▶ [What is expected]: Rewrite the data as a Markdown table with the columns Row and Line. Include everything from the line containing "076-296-2611 (472, 7)" through the end of the data, both ends included, skipping blank lines and leaving the pictures out.

▶ [Extracted material]:
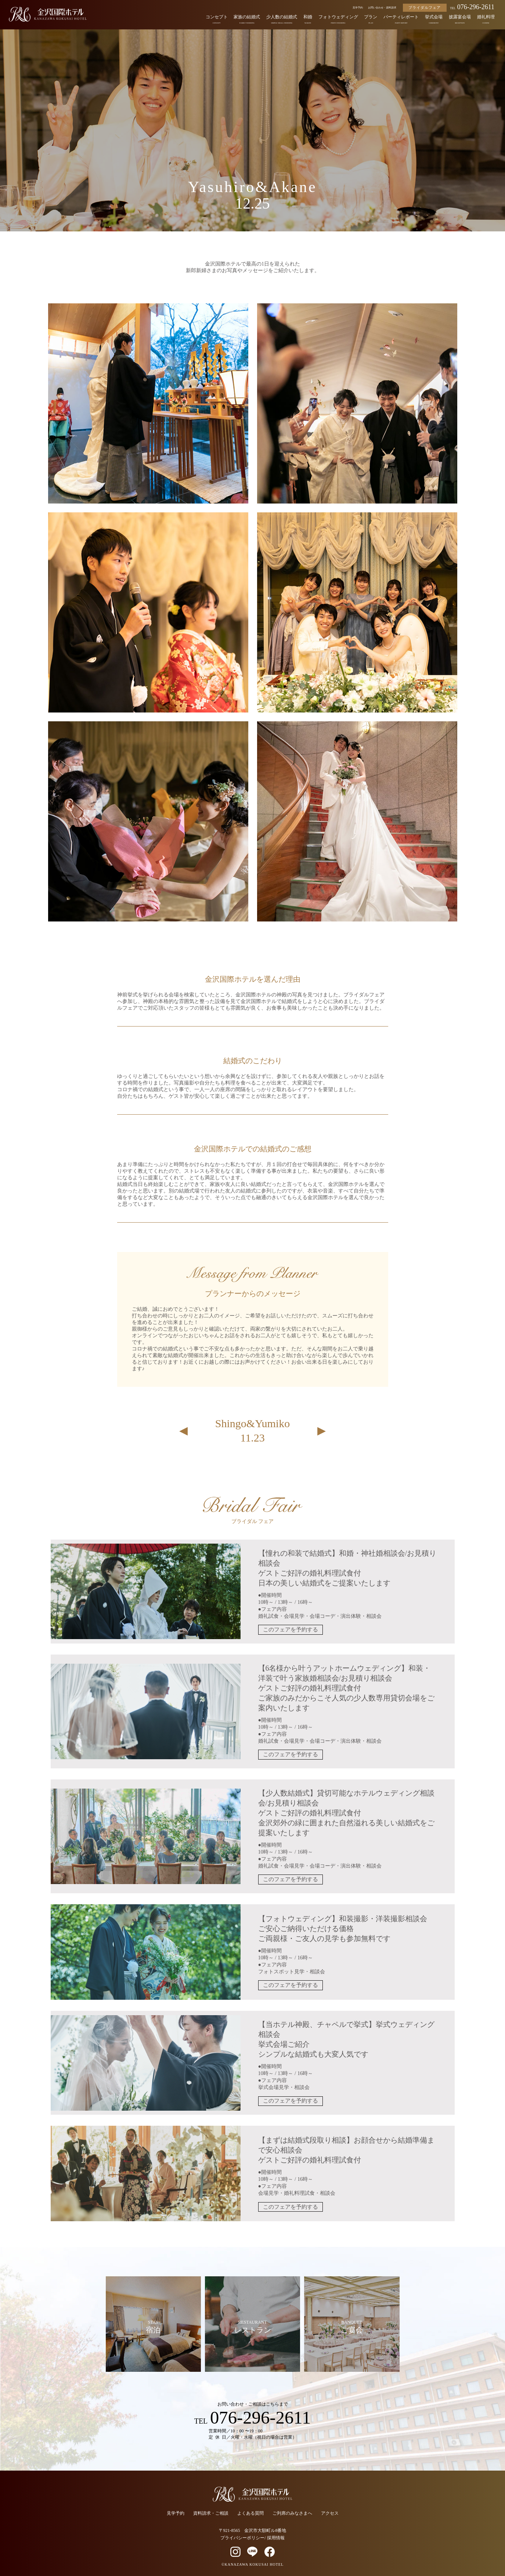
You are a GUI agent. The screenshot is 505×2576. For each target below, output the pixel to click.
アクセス (330, 2511)
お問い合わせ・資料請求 (382, 7)
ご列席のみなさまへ (292, 2511)
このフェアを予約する (289, 1629)
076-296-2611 (472, 7)
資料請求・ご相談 (210, 2511)
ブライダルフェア (424, 8)
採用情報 (276, 2536)
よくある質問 (250, 2511)
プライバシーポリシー (242, 2536)
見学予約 (358, 7)
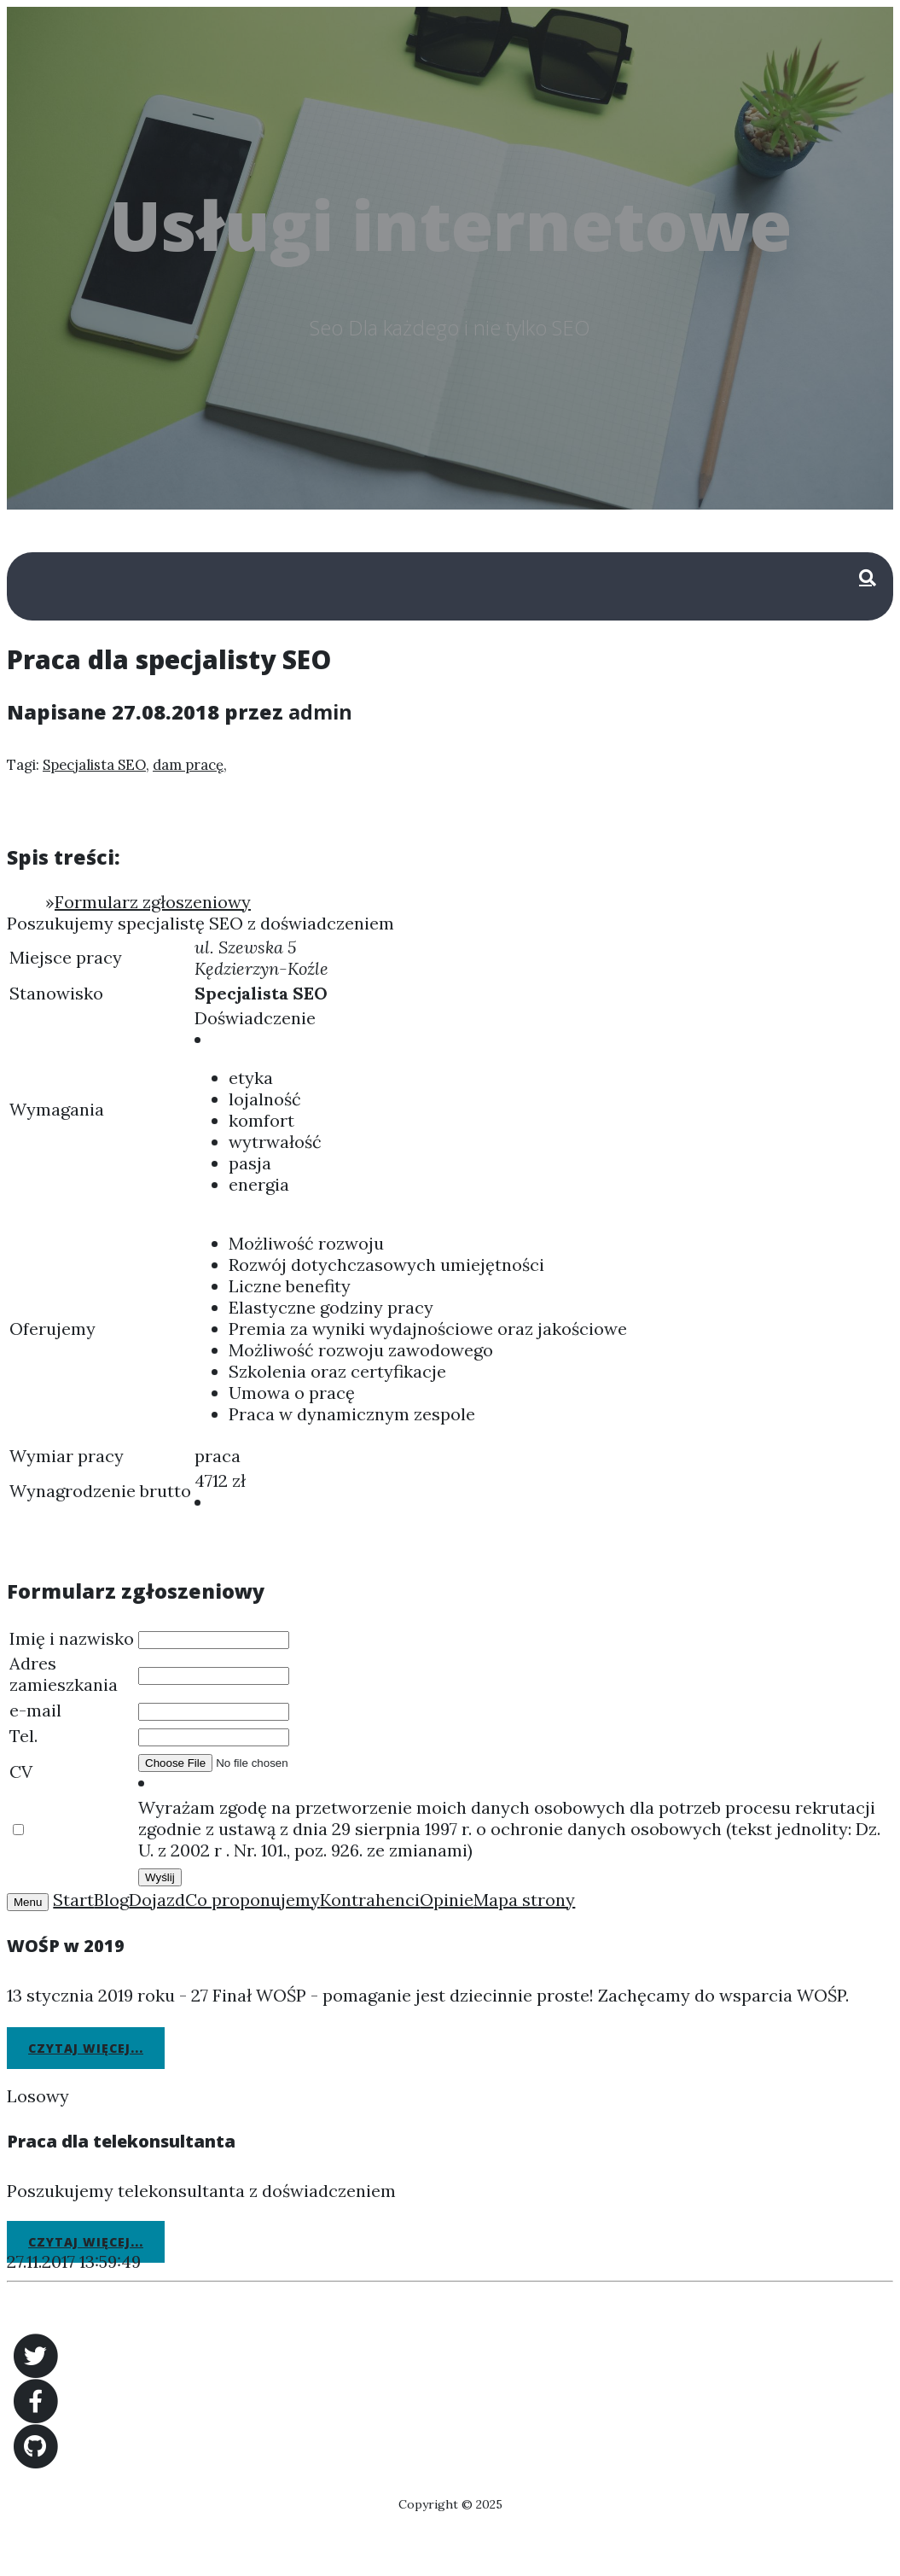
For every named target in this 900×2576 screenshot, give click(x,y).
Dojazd (157, 1899)
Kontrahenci (370, 1899)
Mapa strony (524, 1899)
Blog (111, 1899)
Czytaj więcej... (85, 2048)
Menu (28, 1902)
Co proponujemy (252, 1899)
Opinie (446, 1899)
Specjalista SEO (94, 764)
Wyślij (160, 1877)
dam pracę (188, 764)
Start (73, 1899)
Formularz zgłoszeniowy (153, 901)
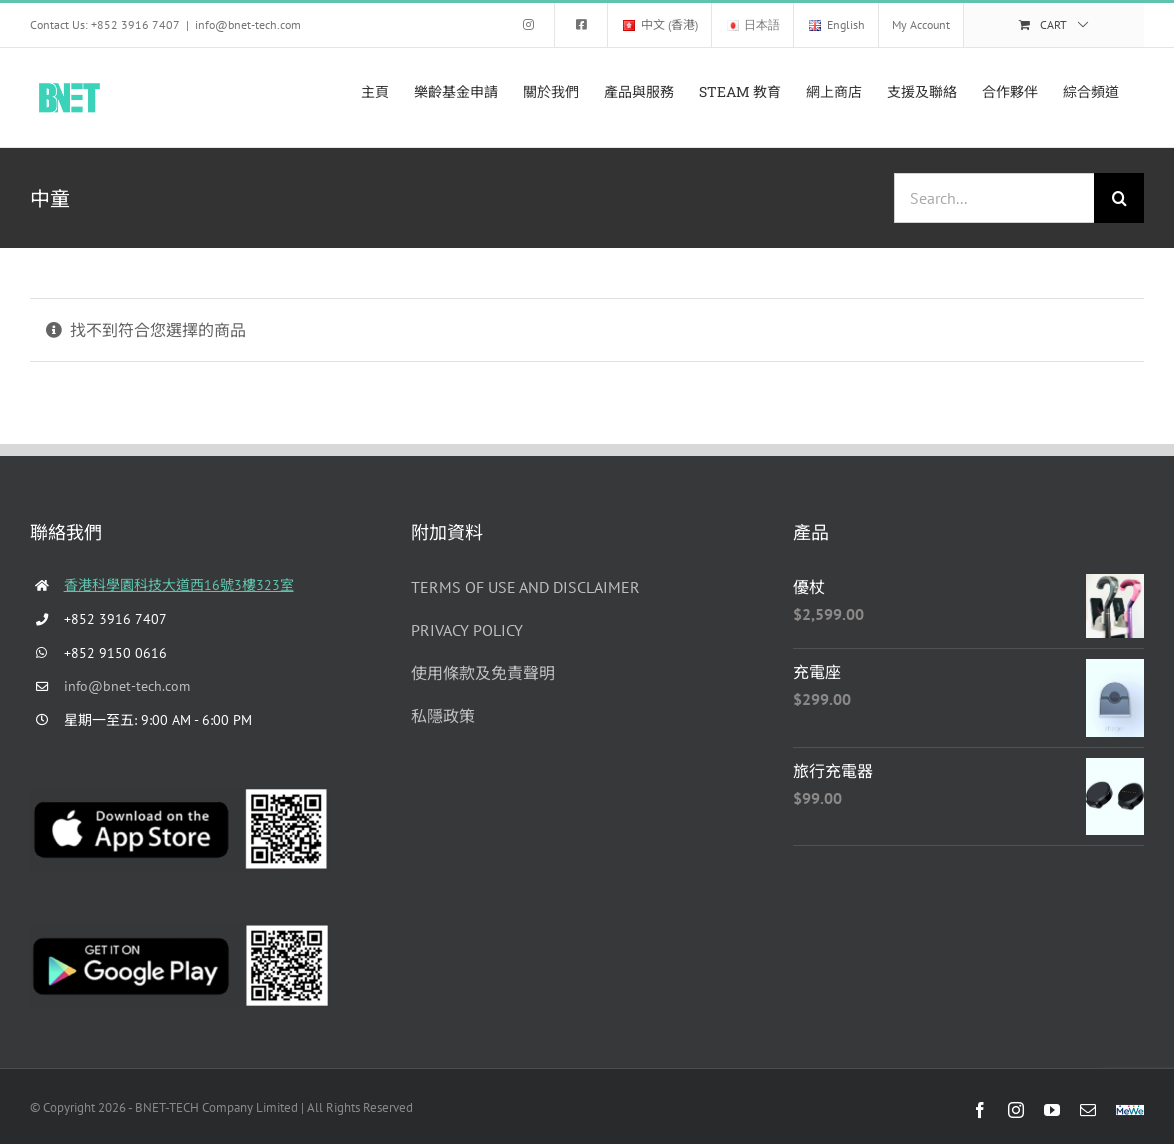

▶ [Task answer]:
| Row | Line |
|---|---|
| 1 | 076-296-2611 (472, 7) |
| 2 | 資料請求・ご相談 (210, 2511) |
| 3 | ブライダルフェア (424, 8) |
| 4 | 採用情報 (276, 2536) |
| 5 | よくある質問 (250, 2511) |
| 6 | プライバシーポリシー (242, 2536) |
| 7 | 見学予約 (358, 7) |
| 8 | For every named target in this 900×2576 screenshot, give click(x,y). |
| 9 | Dojazd (157, 1899) |
| 10 | Kontrahenci (370, 1899) |
| 11 | Mapa strony (524, 1899) |
| 12 | Blog (111, 1899) |
| 13 | Czytaj więcej... (85, 2048) |
| 14 | Menu (28, 1902) |
| 15 | Co proponujemy (252, 1899) |
| 16 | Opinie (446, 1899) |
| 17 | Specjalista SEO (94, 764) |
| 18 | Wyślij (160, 1877) |
| 19 | dam pracę (188, 764) |
| 20 | Start (73, 1899) |
| 21 | Formularz zgłoszeniowy (153, 901) |